Testosterone buciclate (developmental code names 20 Aet-1, CDB-1781) is a synthetic, injected anabolic–androgenic steroid (AAS) which was never marketed. It was developed in collaboration by the Contraceptive Development Branch (CDB) of the National Institute of Child Health and Human Development (NICHD) and the World Health Organization (WHO) in the 1970s and early 1980s for use in androgen replacement therapy for male hypogonadism and as a potential male contraceptive. It was first described in 1986. The medication is an androgen ester – specifically, the C17β buciclate (4-butylcyclohexane-1-carboxylate) ester of testosterone – and is a prodrug of testosterone with a very long duration of action when used as a depot via intramuscular injection. Testosterone buciclate is formulated as a microcrystalline aqueous suspension with a defined particle size of at least 75% in the range of 10 to 50 μm.

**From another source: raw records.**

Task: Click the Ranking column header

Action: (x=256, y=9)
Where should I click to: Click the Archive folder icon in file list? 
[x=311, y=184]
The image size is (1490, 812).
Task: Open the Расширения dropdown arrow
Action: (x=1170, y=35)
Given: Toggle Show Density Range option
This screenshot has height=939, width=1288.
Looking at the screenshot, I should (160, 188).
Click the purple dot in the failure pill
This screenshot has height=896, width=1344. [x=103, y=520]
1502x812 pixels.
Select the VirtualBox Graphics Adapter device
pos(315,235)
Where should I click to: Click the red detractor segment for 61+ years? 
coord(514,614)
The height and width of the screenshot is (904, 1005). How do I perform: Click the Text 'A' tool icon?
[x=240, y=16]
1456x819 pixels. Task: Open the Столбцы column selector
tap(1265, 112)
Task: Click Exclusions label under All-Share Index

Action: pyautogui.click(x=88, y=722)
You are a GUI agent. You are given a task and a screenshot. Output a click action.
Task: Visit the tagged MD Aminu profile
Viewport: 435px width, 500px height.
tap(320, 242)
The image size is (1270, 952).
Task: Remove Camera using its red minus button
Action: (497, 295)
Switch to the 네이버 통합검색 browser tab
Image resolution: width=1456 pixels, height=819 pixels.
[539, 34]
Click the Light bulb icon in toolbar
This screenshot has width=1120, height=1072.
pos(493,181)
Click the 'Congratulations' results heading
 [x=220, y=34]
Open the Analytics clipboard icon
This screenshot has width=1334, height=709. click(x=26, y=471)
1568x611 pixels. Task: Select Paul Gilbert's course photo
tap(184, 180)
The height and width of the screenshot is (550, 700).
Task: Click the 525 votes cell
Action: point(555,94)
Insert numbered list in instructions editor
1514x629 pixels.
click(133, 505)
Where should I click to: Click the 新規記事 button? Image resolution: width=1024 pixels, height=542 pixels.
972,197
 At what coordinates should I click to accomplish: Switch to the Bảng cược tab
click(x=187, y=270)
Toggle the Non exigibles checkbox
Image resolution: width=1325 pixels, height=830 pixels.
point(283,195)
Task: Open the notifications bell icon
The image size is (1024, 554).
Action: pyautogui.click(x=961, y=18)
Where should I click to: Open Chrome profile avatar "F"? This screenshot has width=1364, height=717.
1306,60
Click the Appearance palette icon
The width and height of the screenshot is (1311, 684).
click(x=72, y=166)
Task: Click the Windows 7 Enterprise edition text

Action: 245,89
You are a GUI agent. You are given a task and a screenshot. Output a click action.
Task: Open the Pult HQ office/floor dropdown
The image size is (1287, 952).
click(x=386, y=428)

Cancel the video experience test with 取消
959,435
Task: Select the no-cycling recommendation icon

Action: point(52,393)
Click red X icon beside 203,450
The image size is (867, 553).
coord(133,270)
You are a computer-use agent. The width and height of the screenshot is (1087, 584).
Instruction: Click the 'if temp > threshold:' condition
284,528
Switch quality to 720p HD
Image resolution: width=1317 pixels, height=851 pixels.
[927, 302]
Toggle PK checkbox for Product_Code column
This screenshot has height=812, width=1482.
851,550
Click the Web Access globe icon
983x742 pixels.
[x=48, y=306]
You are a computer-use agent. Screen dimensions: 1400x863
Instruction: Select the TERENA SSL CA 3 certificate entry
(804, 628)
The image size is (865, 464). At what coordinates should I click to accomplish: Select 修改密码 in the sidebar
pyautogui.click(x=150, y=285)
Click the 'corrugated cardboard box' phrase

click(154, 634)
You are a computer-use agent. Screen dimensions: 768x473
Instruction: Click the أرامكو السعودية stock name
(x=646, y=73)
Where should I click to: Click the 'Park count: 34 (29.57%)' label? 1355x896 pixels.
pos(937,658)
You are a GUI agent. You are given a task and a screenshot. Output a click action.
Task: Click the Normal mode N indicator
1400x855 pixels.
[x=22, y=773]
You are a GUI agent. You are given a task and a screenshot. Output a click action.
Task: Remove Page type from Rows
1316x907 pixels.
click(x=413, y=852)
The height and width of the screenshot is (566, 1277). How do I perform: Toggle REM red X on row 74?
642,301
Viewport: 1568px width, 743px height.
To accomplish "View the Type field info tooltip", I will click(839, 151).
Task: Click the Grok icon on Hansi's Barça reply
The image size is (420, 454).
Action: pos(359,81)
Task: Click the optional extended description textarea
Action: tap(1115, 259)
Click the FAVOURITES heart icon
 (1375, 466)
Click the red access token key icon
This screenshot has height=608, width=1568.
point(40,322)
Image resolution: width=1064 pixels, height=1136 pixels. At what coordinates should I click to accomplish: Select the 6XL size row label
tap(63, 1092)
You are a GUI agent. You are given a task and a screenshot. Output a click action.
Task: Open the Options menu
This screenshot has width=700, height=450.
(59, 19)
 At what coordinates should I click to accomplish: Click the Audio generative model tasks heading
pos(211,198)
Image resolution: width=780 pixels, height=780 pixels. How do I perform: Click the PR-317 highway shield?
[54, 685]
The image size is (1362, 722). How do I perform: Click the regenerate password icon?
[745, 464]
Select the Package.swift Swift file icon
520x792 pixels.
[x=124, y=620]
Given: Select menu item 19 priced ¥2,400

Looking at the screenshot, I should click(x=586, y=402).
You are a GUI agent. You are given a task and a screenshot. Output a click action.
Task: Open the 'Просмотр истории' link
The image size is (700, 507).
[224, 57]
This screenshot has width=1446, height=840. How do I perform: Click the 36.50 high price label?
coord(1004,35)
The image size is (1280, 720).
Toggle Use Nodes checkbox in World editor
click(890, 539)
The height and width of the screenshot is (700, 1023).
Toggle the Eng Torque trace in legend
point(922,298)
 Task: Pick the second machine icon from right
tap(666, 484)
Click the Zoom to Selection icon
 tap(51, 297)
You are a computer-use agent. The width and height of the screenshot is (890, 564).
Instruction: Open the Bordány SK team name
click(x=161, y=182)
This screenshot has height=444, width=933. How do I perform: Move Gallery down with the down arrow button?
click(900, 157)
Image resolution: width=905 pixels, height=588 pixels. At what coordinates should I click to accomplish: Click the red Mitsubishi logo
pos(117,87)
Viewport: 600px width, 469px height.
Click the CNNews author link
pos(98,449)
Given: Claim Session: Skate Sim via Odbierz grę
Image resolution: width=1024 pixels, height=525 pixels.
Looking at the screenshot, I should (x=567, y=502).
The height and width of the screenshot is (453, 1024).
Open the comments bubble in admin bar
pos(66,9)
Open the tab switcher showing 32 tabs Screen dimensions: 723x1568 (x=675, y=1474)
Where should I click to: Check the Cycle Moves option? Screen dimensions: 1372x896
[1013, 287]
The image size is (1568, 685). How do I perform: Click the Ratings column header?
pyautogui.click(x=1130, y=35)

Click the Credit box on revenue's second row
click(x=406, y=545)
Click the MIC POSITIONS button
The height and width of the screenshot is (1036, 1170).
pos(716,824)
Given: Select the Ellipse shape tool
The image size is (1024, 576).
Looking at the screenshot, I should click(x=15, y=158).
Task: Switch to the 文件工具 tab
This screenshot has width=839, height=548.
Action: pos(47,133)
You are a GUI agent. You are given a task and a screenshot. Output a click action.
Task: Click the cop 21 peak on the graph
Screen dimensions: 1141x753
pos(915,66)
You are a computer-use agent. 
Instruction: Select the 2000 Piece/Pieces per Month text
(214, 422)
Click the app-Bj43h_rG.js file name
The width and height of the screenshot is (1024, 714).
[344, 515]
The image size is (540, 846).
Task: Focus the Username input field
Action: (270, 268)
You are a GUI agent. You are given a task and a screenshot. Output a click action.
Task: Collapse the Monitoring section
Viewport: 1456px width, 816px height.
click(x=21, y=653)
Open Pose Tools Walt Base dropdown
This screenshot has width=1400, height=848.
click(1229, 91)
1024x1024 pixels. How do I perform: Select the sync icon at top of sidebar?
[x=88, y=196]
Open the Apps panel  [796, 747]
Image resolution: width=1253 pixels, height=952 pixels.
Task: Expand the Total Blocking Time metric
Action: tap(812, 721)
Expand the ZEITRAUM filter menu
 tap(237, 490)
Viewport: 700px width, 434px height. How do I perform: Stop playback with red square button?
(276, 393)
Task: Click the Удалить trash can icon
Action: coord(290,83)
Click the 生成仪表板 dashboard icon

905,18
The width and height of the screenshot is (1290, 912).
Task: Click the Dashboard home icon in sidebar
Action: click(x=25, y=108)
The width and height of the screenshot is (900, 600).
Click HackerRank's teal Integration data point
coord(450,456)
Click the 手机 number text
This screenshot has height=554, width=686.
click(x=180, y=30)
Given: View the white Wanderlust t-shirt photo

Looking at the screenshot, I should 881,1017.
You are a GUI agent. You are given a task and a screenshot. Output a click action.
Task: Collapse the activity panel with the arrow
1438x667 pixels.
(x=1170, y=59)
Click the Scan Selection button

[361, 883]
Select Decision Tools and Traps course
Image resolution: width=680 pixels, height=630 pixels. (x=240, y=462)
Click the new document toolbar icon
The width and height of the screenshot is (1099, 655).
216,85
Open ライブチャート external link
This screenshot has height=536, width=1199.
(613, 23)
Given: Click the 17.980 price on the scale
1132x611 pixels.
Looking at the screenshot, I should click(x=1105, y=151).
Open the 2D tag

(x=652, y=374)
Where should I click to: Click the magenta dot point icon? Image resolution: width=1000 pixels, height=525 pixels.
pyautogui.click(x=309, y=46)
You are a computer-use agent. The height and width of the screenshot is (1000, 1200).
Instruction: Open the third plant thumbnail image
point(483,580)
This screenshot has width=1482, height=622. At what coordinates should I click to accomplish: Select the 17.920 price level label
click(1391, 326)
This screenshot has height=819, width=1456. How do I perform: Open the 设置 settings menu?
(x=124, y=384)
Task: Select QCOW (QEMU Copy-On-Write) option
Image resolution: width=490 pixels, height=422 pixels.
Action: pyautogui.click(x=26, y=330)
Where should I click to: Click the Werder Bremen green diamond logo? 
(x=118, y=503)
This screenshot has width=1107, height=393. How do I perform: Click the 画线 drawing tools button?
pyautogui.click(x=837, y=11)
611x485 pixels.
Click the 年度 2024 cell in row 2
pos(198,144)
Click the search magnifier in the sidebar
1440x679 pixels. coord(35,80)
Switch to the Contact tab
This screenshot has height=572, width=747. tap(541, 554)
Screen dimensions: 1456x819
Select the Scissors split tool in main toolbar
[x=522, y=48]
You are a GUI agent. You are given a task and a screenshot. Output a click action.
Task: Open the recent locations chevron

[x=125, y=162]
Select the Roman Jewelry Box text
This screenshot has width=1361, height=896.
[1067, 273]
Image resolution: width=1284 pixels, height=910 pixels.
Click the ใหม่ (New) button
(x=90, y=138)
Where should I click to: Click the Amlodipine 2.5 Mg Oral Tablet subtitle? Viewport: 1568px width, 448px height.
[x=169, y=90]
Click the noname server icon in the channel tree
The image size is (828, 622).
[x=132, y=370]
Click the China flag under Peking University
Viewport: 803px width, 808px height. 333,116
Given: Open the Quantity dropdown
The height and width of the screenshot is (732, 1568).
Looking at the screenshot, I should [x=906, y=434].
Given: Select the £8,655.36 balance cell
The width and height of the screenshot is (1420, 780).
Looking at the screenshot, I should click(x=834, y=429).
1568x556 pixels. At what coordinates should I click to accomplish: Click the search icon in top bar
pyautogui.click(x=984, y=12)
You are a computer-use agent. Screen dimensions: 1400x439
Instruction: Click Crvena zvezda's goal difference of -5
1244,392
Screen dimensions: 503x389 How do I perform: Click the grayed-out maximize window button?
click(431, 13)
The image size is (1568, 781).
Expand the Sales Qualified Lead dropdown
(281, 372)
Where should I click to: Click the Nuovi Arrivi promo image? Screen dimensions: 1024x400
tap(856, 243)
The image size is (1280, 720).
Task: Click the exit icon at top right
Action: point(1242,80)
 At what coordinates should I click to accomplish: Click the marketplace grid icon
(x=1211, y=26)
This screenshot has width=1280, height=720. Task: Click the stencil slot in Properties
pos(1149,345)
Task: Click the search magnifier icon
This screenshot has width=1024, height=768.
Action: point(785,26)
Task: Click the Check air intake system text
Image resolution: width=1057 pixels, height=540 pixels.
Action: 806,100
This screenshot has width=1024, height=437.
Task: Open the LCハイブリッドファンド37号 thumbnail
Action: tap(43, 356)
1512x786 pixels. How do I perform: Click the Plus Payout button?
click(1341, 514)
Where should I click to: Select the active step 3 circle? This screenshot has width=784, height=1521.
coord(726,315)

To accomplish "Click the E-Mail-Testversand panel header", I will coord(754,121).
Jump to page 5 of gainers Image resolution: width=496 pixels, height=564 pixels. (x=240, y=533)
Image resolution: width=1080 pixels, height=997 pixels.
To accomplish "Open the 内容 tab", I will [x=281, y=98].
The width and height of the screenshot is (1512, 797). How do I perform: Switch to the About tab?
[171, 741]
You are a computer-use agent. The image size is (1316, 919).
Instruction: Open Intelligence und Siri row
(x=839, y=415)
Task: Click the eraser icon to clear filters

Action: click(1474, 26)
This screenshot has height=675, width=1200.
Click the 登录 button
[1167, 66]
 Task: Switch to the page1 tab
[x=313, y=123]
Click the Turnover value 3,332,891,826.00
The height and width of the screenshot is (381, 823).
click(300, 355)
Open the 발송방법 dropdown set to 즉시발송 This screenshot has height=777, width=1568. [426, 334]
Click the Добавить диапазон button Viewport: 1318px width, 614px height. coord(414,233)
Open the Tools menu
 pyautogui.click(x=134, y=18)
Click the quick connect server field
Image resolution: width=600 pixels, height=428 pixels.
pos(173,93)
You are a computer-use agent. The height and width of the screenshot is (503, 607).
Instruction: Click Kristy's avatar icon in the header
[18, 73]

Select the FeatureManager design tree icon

A single intramuscular injection of testosterone buciclate has been found to produce physiological levels of testosterone within the normal range in hypogonadal men for 3 to 4 months. The elimination half-life and mean residence time (average amount of time a single molecule of drug stays in the body) of testosterone buciclate were found to be 29.5 days and 60.0 days, respectively, whereas those of testosterone enanthate in castor oil were only 4.5 days and 8.5 days. Testosterone buciclate also lasts longer than testosterone undecanoate, which has elimination half-lives and mean residence times of 20.9 days and 34.9 days in tea seed oil and 33.9 days and 36.0 days in castor oil, respectively. In addition, there is a spike in testosterone levels with testosterone enanthate and testosterone undecanoate that is not seen with testosterone buciclate, with which levels stay highly uniform and decrease very gradually and progressively. Testosterone buciclate can maintain testosterone levels in the normal male range for up to 20 weeks with a single intramuscular injection.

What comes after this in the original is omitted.